Not every human culture leaves clear and legible accounts of itself. Here we have a comparatively recent way of life which we know thousands of men led. It was proscribed, and those who lived within it had good reasons to conceal their participation and nature, usually taking care not to leave any records. Invisible and, even at this short distance, impossible completely to understand, the culture of male homosexuals in London was only partially legalised in 1967. Before that has to be interpreted through material which is intrinsically unsatisfactory.

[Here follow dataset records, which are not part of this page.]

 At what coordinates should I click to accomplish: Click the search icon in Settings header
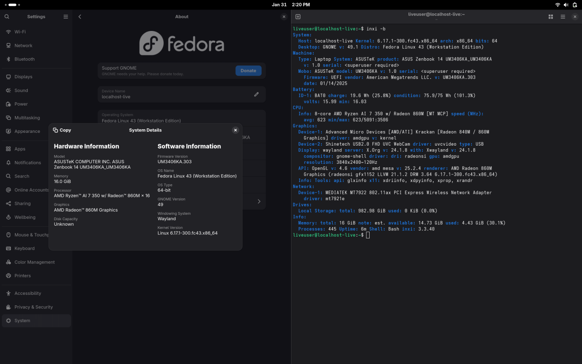7,17
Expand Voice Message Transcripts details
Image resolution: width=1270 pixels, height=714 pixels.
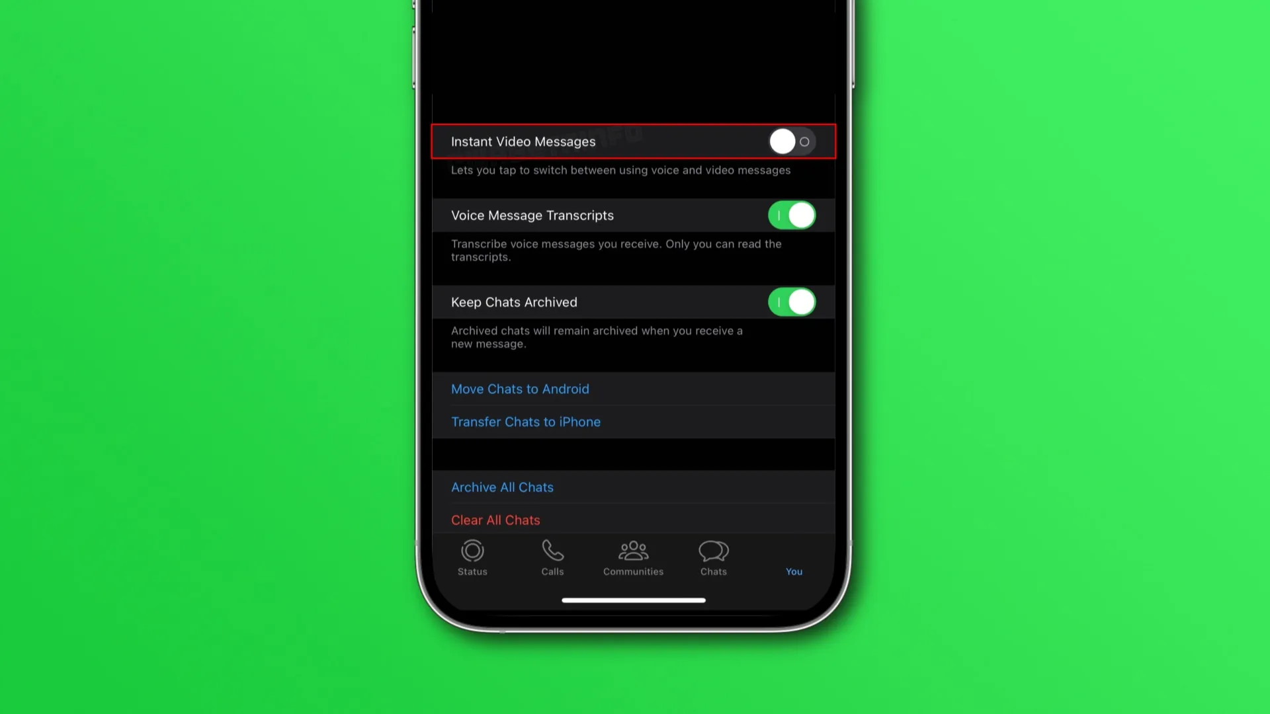coord(532,216)
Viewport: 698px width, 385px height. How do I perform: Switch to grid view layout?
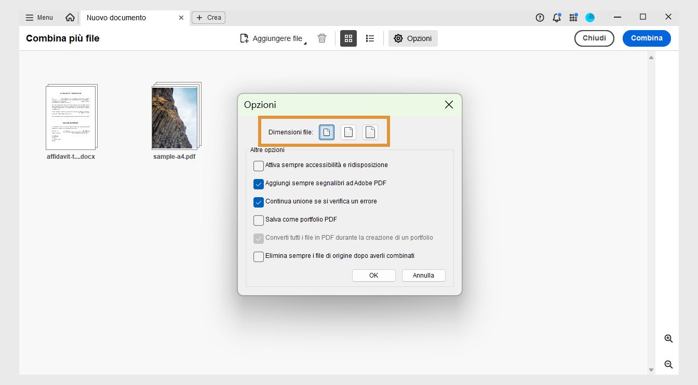(348, 38)
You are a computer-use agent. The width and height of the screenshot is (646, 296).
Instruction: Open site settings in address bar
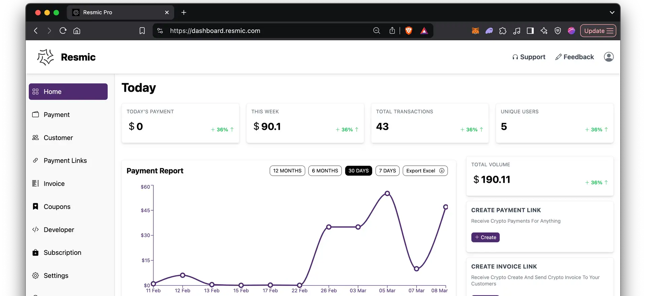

A comparison might be drawn to the textual means historians have of understanding another proscribed culture, the early Christians in Rome. What we have are comments by outside observers, such as Tacitus or Celsus, who obviously didn’t understand, and whose views were driven by hostility. There were times when members of the secretive circle were too strident to be ignored and had to be punished. We have records of martyrs, and the investigations and persecutions of Nero and Domitian. Did these reveal typical members of the cult? It seems unlikely. And we have quantities of writing about the culture from years later which might divulge anything or nothing.
Peter Parker has assembled a fascinating amount of written material about the existence of homosexual men from 1945 until 1967, when Harold Wilson’s government, under the guidance of Roy Jenkins, legalised homosexual acts in private between two men over the age of 21. The publication of the Wolfenden Report in 1957, recommending legalisation, is a key moment at the centre of the narrative. Parker has austerely but usefully ruled out any material printed after 1967 on the grounds that hindsight affects accuracy. He excludes even Quentin Crisp’s autobiography The Naked Civil Servant, published in 1968.
The use of pretty policemen to entrap homosexuals was always denied, but seems indisputable
What we have are fascinatingly partial accounts, some of which are valuable because they are often hilariously wide of the mark.